Montgomery County leaders staying hopeful as they continue fight against opioid epidemic

Montgomery County leaders staying hopeful as they continue fight against opioid epidemic (Photo: Pixabay, via MGN Online)

DAYTON, Ohio (WKEF/WRGT) - After a steady decline in overdose deaths every month since May, Montgomery County officials said they saw in increase in the number of deaths in November.

However, they're remaining hopeful.

There were 81 accidental drug overdose deaths in May, with a steady decline through the following months. In November, there were 30 overdose deaths; three more than in October.

Community leaders said they're still confident progress is being made.

"When I smoked marijuana, it wasn't very long after that I dropped out of high school and kind of dropped out of life all together," said former drug addict Gary Gonnella.
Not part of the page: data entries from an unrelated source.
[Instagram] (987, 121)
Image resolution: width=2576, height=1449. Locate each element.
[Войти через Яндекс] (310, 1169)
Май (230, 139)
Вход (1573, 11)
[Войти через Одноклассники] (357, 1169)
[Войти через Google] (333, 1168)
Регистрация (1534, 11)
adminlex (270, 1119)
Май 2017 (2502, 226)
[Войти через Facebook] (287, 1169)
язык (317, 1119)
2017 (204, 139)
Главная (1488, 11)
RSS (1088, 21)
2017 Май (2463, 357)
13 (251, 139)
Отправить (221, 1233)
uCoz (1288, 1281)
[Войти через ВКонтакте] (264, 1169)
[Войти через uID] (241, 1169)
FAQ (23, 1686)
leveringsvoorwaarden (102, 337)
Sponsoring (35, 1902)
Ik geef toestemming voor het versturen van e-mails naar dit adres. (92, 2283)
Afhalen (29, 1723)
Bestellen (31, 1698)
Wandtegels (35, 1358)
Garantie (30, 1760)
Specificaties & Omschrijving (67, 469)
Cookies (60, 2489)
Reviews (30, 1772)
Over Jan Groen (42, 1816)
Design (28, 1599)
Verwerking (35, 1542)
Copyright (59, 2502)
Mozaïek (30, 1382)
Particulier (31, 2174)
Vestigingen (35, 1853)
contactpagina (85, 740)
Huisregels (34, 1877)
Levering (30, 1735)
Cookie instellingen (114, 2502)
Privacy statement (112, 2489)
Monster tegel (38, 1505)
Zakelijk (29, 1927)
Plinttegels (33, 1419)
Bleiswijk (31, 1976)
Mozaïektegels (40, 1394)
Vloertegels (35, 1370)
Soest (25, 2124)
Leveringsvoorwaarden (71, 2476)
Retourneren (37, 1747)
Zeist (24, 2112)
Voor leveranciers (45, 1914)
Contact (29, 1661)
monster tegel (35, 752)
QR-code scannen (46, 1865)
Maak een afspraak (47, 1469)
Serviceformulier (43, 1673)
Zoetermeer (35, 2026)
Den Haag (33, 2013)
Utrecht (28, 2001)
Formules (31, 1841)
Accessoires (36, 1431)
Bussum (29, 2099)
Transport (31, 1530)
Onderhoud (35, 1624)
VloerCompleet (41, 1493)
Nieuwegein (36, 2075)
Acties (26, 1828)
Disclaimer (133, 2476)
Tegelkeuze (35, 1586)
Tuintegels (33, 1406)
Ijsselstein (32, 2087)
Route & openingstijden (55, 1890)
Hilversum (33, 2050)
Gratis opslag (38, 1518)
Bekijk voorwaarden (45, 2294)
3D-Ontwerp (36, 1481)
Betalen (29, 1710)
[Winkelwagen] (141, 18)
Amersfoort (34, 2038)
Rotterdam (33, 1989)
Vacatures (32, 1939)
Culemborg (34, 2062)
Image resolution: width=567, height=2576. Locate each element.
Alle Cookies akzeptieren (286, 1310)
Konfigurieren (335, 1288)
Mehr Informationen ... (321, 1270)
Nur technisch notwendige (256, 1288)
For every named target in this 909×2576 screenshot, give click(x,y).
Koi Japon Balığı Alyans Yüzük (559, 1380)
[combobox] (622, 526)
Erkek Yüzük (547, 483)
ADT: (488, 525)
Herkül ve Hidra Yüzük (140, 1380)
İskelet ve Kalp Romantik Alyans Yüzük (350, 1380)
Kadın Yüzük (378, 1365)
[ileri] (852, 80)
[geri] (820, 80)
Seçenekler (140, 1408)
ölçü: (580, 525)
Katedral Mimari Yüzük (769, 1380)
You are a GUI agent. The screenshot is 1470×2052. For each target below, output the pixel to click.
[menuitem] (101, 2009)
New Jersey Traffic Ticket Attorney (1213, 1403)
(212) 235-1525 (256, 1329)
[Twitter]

Gonnella started smoking marijuana at 15.

"I experimented with every drug that was available at the time, including opiates," he said. "When I was 26 years old was the first time I was introduced to the idea of recovery."

His story of recovery will be featured in a series of videos that aim to de-stigmatize addiction and put a face on recovery.

"And to provide a sense of hope so that people can see that people do recover and that the end road isn't always death," Indigo Life Media Co-Owner Lauren White said.

White is behind the videos, which will be on Facebook every other Monday starting in January.

"There's definitely a diverse range of people's years in recovery whether they're early in it or much longer," she said.

Her older brother was an addict. She and the others at the Community Overdose Action Team (COAT) monthly meeting are working to combat the opioid overdose deaths in Montgomery County.

Last year there was 349. So far this year, there have been 559.

"Over half of the deaths that are occurring within our county are outside the city of Dayton," Montgomery County Health Commissioner Jeff Cooper said.

COAT is made up of more than 100 local organizations trying to reduce the number of drug deaths Including getting people in treatment.

"We are making a difference," he said. "We will continue to show progress and we ultimately will make Montgomery County a healthier, safer and more thriving community."

The stories of recovery will be on Montgomery County's, the health department's, Families of Addicts and Indigo life's Facebook pages.

Every Friday the coroner's office updates the number of unintentional drug overdose deaths.